While she sharply criticized the Trump administration and said there was a “stain on our relations,” the former vice president also outlined a distinct vision for the future between the two historic adversaries, straying from her predecessors, who have long railed against American intervention in Venezuela.
“Let us not be afraid of diplomacy” with the US, said Rodriguez, who must now navigate competing pressures from the Trump administration and a government loyal to former President Nicolás Maduro.
The speech, which was broadcast on a delay in Venezuela, came one day after Rodríguez said her government would continue releasing prisoners detained under Maduro in what she described as “a new political moment” since his ouster.
Trump on Thursday met at the White House with Venezuelan opposition leader María Corina Machado, whose political party is widely considered to have won 2024 elections rejected by Maduro. But in endorsing Rodríguez, who served as Maduro’s vice president since 2018, Trump has sidelined Machado.
In her speech, Rodríguez said money earned from foreign oil sales would go into two funds: one dedicated to social services for workers and the public health care system, and another to economic development and infrastructure projects.
Hospitals and other health care facilities across the country have long suffered. Patients are asked to provide practically all supplies needed for their care, from syringes to surgical screws. Economic turmoil, among other factors, has pushed millions of Venezuelans to migrate from the South American nation in recent years.
In moving forward, the acting president must walk a tightrope, balancing pressures from both Washington and top Venezuelan officials who hold sway over Venezuela’s security forces and strongly oppose the US Her recent public speeches reflect those tensions — vacillating from conciliatory calls for cooperation with the US, to defiant rants echoing the anti-imperialist rhetoric of her toppled predecessor.
American authorities have long railed against a government they describe as a “dictatorship,” while Venezuela’s government has built a powerful populist ethos sharply opposed to US meddling in its affairs.

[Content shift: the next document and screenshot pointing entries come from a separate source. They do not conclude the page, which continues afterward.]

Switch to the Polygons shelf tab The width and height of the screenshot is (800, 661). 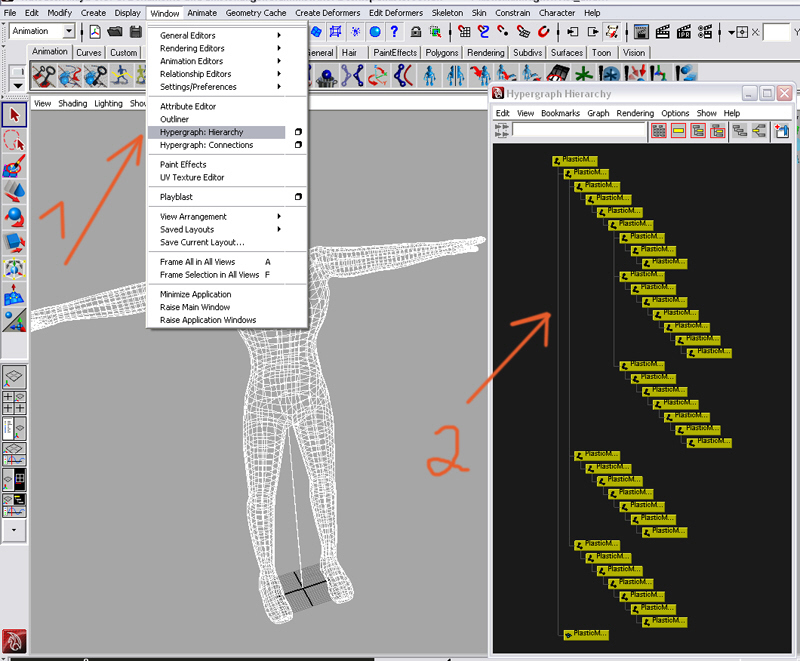pos(441,53)
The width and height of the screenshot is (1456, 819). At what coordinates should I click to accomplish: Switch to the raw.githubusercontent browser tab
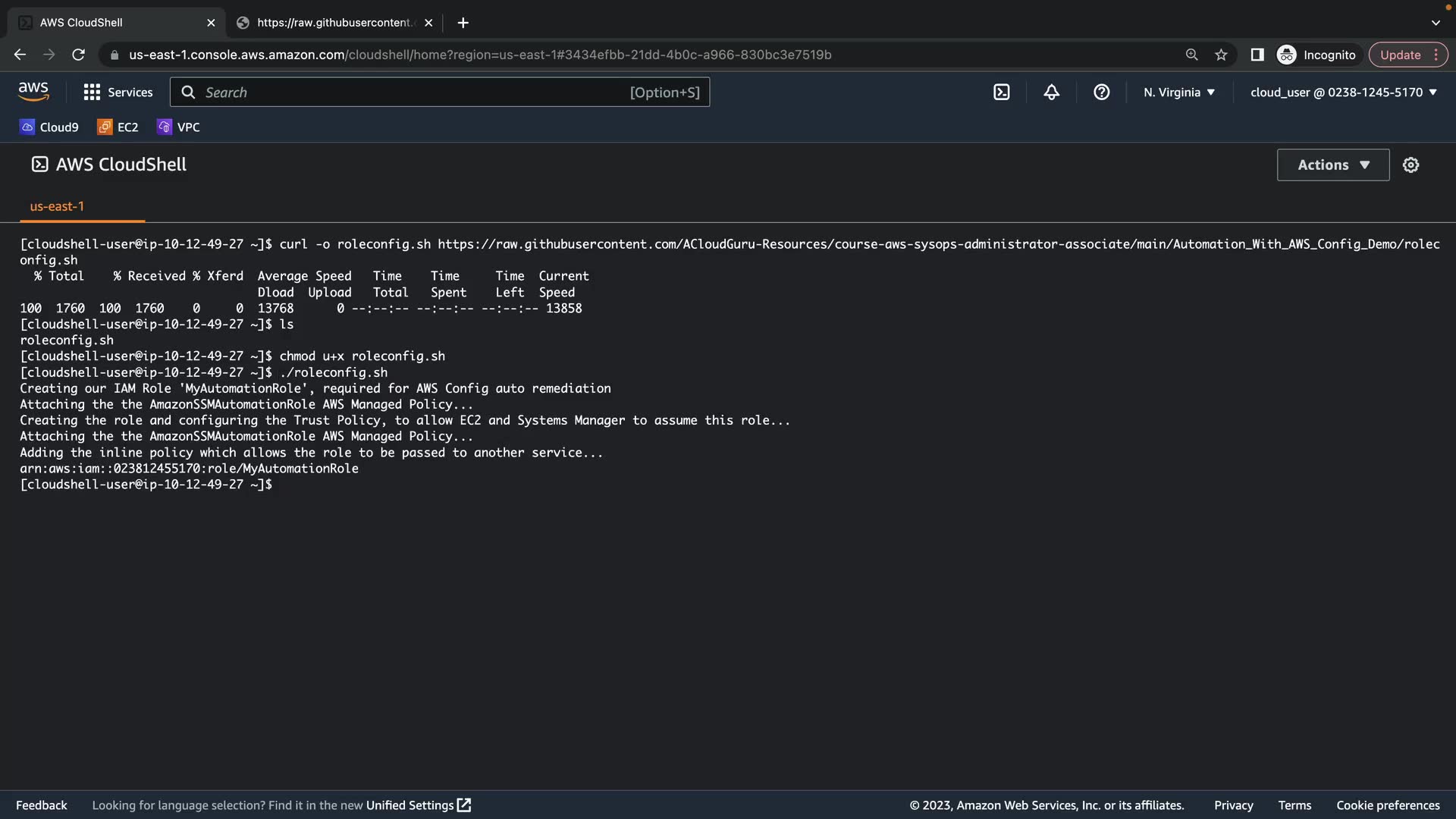(334, 23)
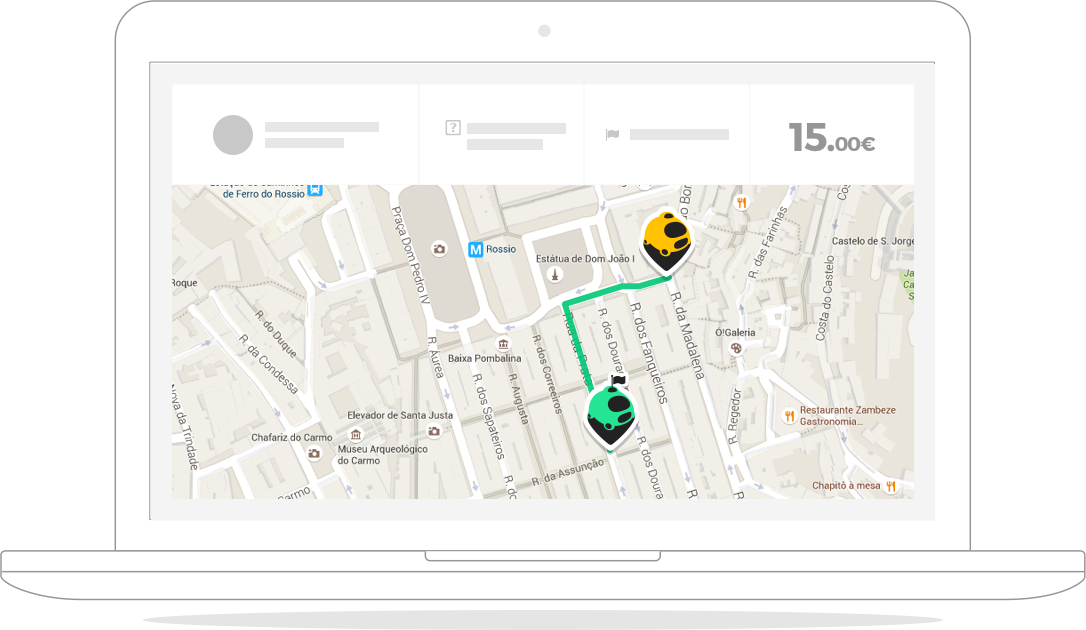This screenshot has width=1086, height=630.
Task: Select the Rossio metro station icon
Action: (x=476, y=249)
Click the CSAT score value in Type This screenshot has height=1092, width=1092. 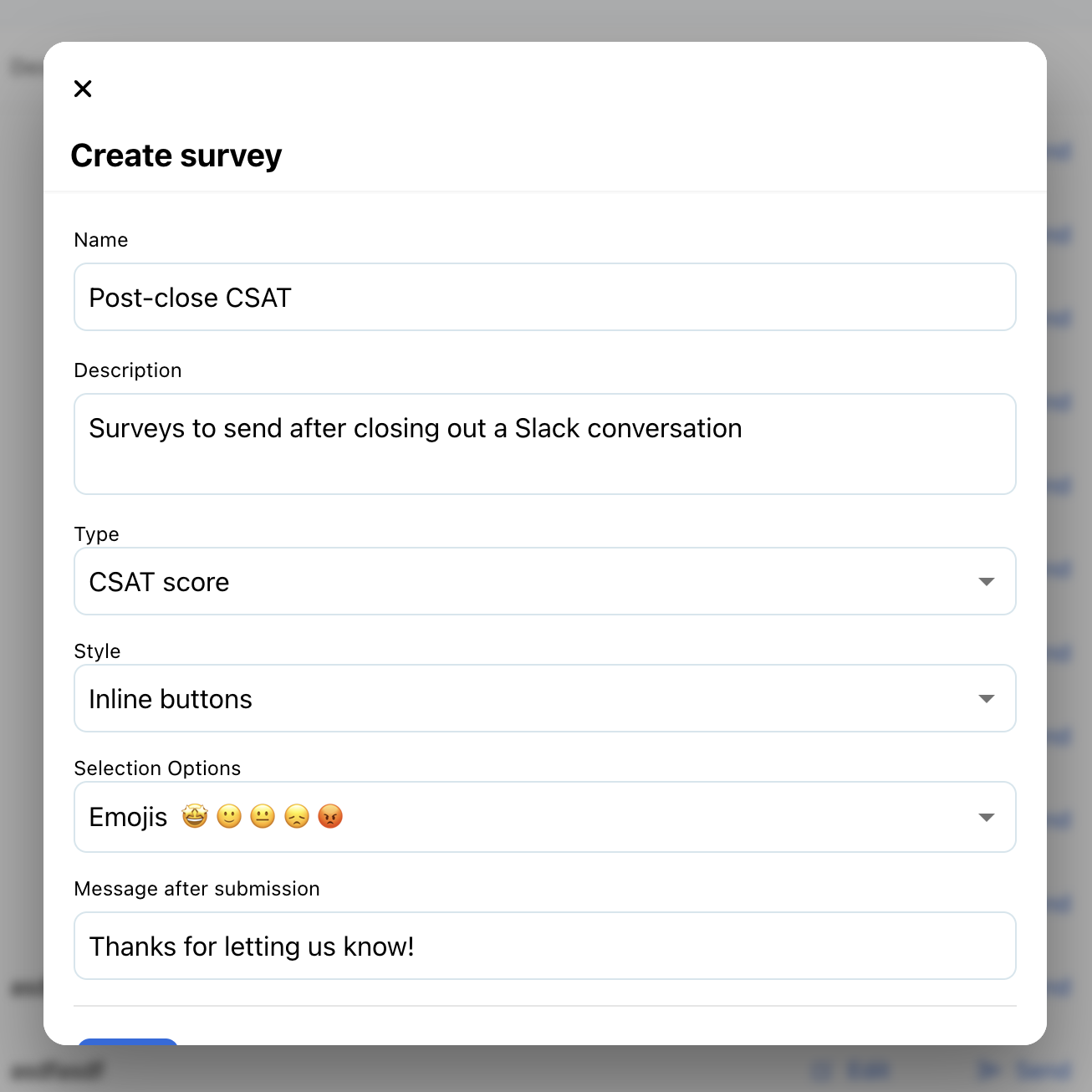(159, 581)
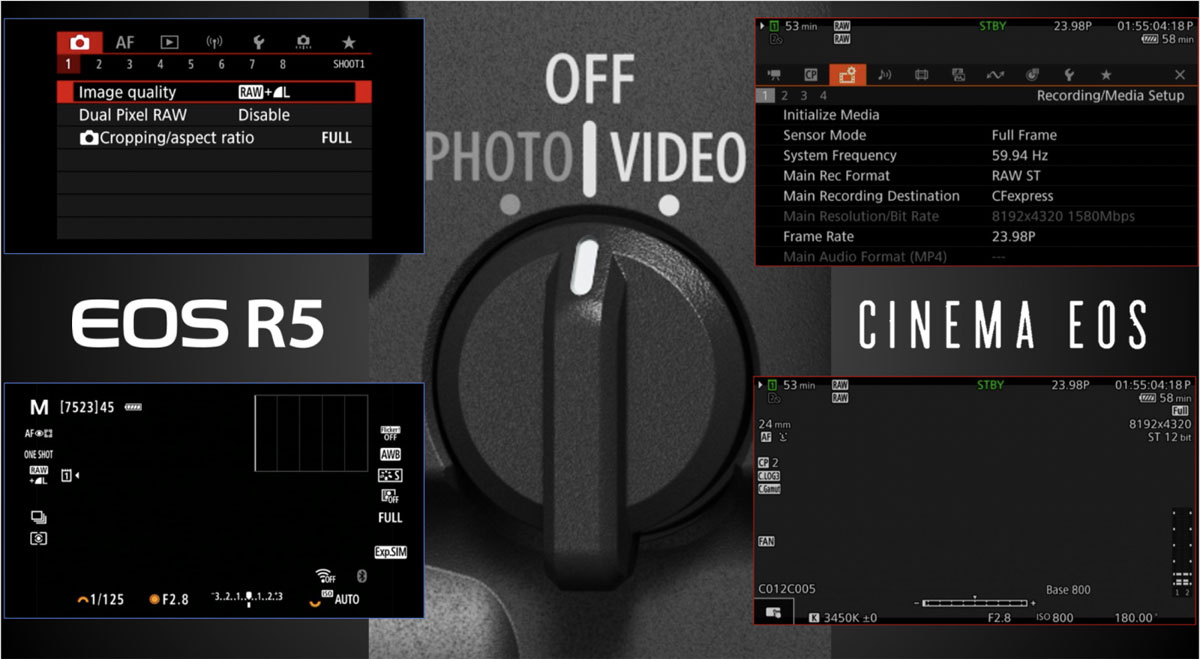Toggle the Exp.SIM exposure simulation

coord(390,551)
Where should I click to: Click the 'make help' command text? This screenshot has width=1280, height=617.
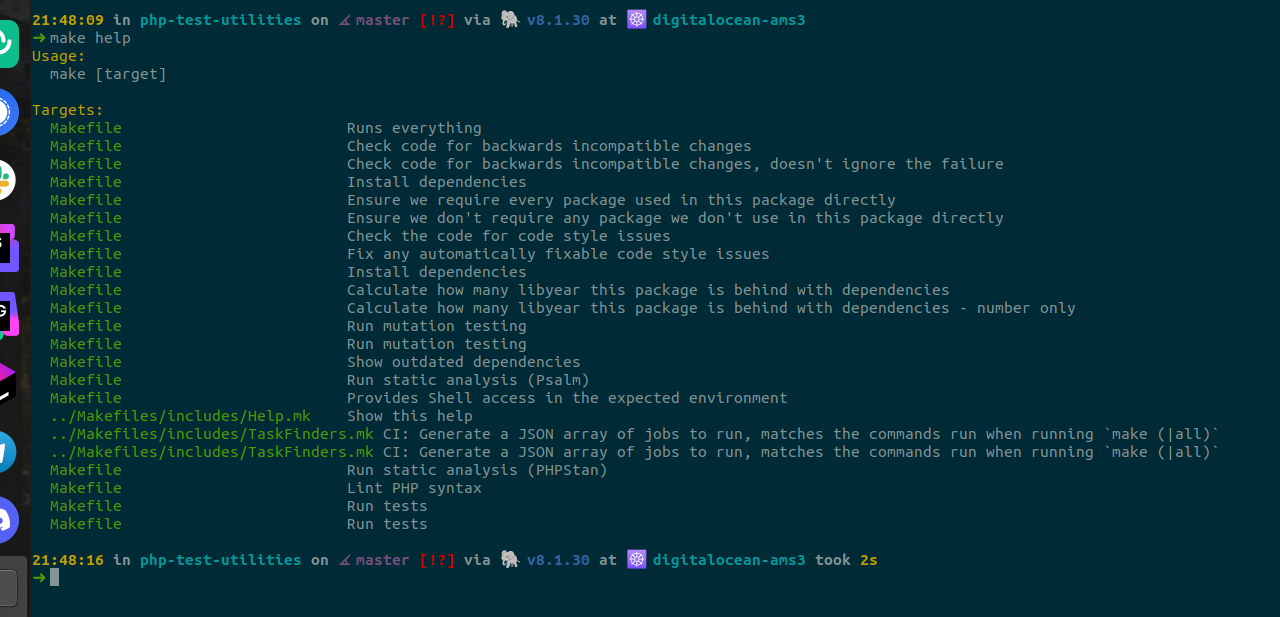coord(90,38)

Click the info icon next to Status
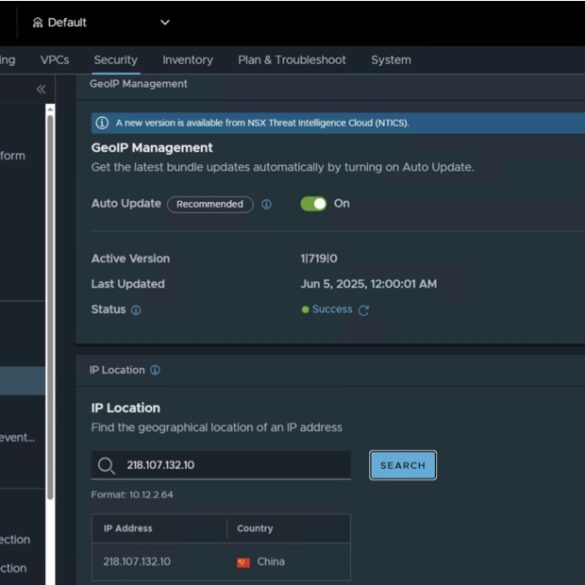pos(136,310)
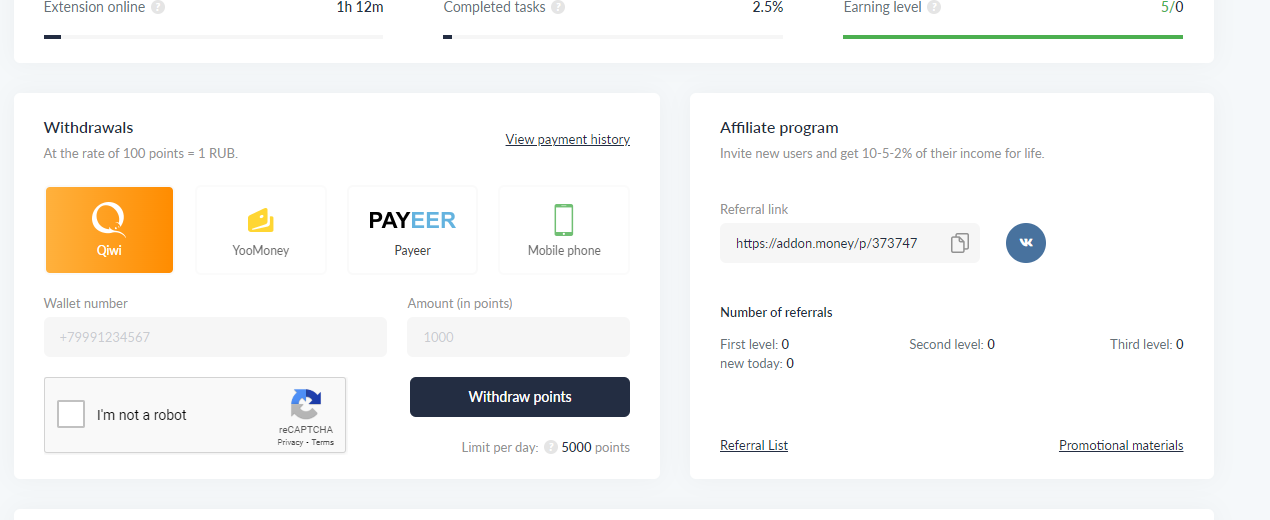
Task: Click help icon beside Earning level
Action: tap(934, 8)
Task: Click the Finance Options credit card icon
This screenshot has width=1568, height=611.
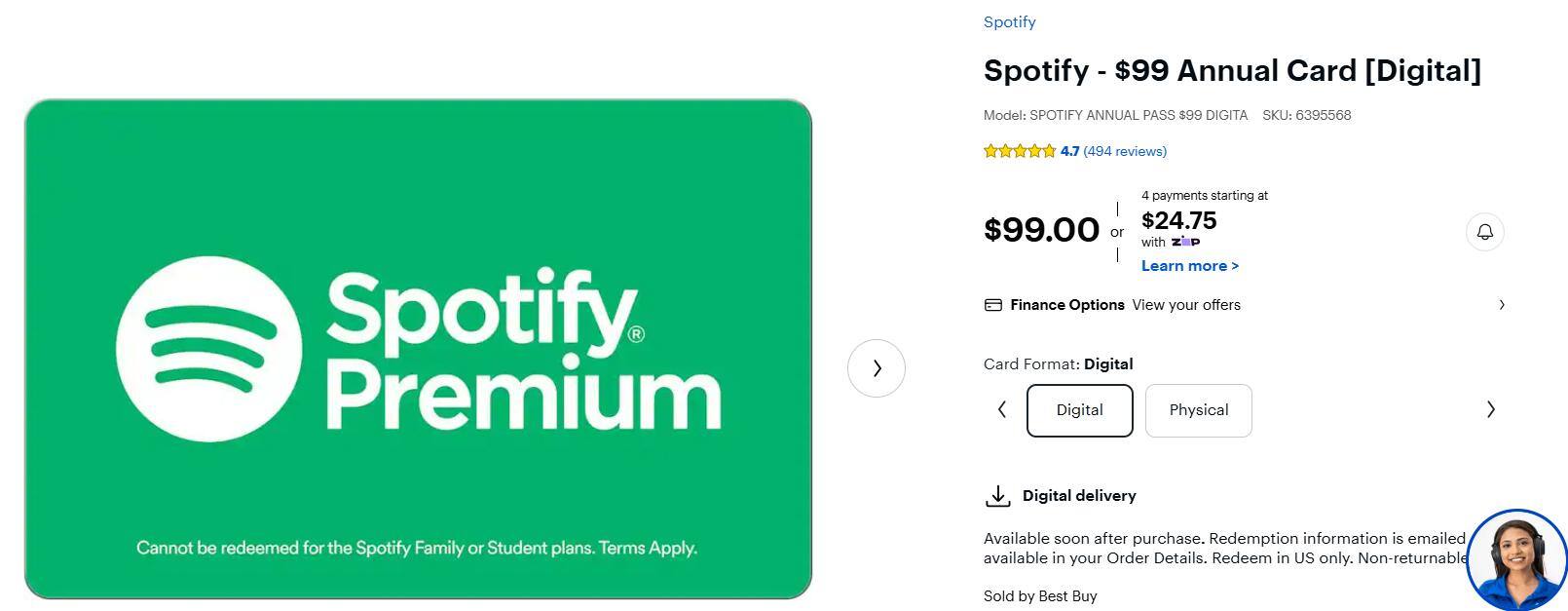Action: click(x=993, y=305)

For the foreseeable future, Rodríguez’s government has been effectively relieved of having to hold elections. That’s because when Venezuela’s high court granted Rodríguez presidential powers on an acting basis, it cited a provision of the constitution that allows the vice president to take over for a renewable period of 90 days.
Trump enlisted Rodríguez to help secure US control over Venezuela’s oil sales despite sanctioning her for human rights violations during his first term. To ensure she does his bidding, Trump threatened Rodríguez earlier this month with a “situation probably worse than Maduro.”
Maduro, who is being held in a Brooklyn jail, has pleaded not guilty to drug-trafficking charges.
Before Rodríguez’s speech on Thursday, a group of government supporters was allowed into the presidential palace, where they chanted for Maduro, who the government insists remains the country’s president. “Maduro, resist, the people are rising,” they shouted.